Juragan Aris nampak lebih tenang. Rencananya seperti telah berjalan sempurna. Dua orang yang mengancam reputasinya sudah dia libas habis. Semua karena ulahnya sendiri sebenarnya. Juragan Aris, pemilik dua hektar palawija, dua lahan peternakan ayam, dan sebuah sarang burung walet terlalu licik untuk dijatuhkan oleh ancaman Arif, seorang suami yang kedapatan memergoki sang juragan mencoba bermain mesra dengan istrinya. Arif bisa saja menghabisi nyawa sang juragan saat itu juga. Keahlian bela dirinya masih tersisa dari latihan Boxer selama dua tahun saat dia bekerja sebagai satpam. Tapi otaknya yang tengil yang dipilihnya untuk melakukan tindakan balas dendam pada Juragan Aris. Arif meminta uang sakit hati sebesar 5 juta setiap bulannya. Jika melanggar maka keahlian fisiknya yang dia gunakan untuk mengingatkan juragan. Tapi belum sampai tiga bulan, Juragan Aris seperti punya cara tersendiri menghentikan ancaman Arif. Yaitu dengan menghentikan detak jantung mereka.

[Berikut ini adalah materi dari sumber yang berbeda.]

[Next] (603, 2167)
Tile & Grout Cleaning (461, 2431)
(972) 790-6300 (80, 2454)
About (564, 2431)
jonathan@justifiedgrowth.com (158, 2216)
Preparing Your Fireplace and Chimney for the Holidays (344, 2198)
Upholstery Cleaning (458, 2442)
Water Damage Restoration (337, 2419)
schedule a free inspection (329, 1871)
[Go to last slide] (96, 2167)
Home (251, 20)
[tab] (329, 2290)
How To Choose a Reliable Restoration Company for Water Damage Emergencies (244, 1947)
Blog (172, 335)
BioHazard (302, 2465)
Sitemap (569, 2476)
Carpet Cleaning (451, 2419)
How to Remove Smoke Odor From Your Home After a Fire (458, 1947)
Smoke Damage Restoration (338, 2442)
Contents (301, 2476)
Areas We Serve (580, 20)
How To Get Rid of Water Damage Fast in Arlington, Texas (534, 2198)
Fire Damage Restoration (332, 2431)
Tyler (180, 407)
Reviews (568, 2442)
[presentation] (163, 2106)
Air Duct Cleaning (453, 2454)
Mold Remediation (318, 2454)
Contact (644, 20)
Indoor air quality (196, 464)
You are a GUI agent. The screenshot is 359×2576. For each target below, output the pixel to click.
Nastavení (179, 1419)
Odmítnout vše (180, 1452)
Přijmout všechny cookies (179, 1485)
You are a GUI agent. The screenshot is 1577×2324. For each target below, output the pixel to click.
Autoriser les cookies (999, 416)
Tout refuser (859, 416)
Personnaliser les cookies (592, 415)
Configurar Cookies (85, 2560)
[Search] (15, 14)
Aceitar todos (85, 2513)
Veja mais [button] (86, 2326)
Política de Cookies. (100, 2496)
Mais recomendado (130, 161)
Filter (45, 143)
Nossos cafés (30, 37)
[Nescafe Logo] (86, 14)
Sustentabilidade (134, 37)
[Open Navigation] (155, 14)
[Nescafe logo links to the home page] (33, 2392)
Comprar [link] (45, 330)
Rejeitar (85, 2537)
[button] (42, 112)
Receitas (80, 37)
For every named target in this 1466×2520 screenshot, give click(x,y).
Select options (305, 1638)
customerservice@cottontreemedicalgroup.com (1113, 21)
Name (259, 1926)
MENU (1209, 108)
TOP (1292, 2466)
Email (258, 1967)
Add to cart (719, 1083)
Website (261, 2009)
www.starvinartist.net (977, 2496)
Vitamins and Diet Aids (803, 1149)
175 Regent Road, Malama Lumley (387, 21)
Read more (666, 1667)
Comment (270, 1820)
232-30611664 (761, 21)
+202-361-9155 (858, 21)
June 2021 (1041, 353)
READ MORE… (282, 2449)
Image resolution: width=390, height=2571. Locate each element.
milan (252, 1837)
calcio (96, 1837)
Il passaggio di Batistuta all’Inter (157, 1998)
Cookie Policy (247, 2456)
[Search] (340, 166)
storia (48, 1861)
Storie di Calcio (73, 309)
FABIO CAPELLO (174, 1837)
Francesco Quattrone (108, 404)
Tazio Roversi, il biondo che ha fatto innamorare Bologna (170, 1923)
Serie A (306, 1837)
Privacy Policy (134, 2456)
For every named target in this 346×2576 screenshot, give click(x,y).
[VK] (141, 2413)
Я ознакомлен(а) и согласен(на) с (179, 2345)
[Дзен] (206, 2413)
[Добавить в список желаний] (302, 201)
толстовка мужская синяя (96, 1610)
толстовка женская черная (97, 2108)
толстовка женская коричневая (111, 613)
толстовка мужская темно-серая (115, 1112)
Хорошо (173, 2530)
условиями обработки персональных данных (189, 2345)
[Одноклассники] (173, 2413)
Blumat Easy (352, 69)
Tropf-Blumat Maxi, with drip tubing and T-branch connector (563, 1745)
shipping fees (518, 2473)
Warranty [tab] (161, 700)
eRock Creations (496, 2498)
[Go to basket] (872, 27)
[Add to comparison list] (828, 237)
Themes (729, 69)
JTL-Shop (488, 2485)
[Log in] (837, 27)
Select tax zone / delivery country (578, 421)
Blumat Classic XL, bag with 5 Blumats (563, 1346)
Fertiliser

Juragan Aris sudah memperhitungkan matang-matang. Dia tahu, masyarakat juga tahu, tiap akhir bulan pasangan suami istri itu selalu melancong di rumah orang tua si istri selama beberapa hari untuk mengurus tambak lele penduduk sekitar di Cibeusi. Arif kebagian memanen dan mengirimkannya ke Jakarta. Paling cepat empat hari mereka baru kembali ke rumah. Kesempatan inilah yang dipilih juragan. Dia sudah mengajak Dhani, salah satu anak buahnya yang dia panggil dari Cirebon. Di sana, Dhanilah yang mengurusi usaha burung waletnya. Dari dia pula ide racun itu berasal. Termasuk bagaimana dia bisa mengajak suami istri itu mau ikut bersama dengan mobilnya menuju lokasi yang mereka tuju. Sempurnalah! Jika masyarakat merasa kehilangan mereka di kemudian hari, tak ada yang bisa dicurigai.

"Sekarang gimana?"

"Kita berangkat!"

"Juragan ikut juga?"

"Gue juga pengen ngeliat mereka dikubur." Juragan Aris kembali ke dalam rumah. Dikenakannya jaket kulit dan topi lakennya. Di depan lemari kaca besar, tangannya merogoh ke dalam sebuah laci, mengambil sesuatu kemudian diselipkannya dalam pinggang. "Ayo berangkat!"

****

"Cepat lemparkan masing-masing kesana!" perintah Juragan. Tergesa-gesa Ma'mar dan Joko menjatuhkan tubuh-tubuh itu ke dalam liang yang mereka gali. Tinggal satu liang lagi tersisa. Untuk mayat siapa lagi kira-kira? Itu juga pertanyaan yang berkecamuk di kepala Dhani. Dia sudah berpikiran macam-macam ketika mengetahui ada tiga liang kubur di tanah ini. Tapi tak sempat juga bertanya. Karena tak seperti saat di rumah tadi, Juragan Aris jadi sukar sekali diajak bercakap bahkan sejak dalam perjalanan. Itu sebuah pertanda sepertinya.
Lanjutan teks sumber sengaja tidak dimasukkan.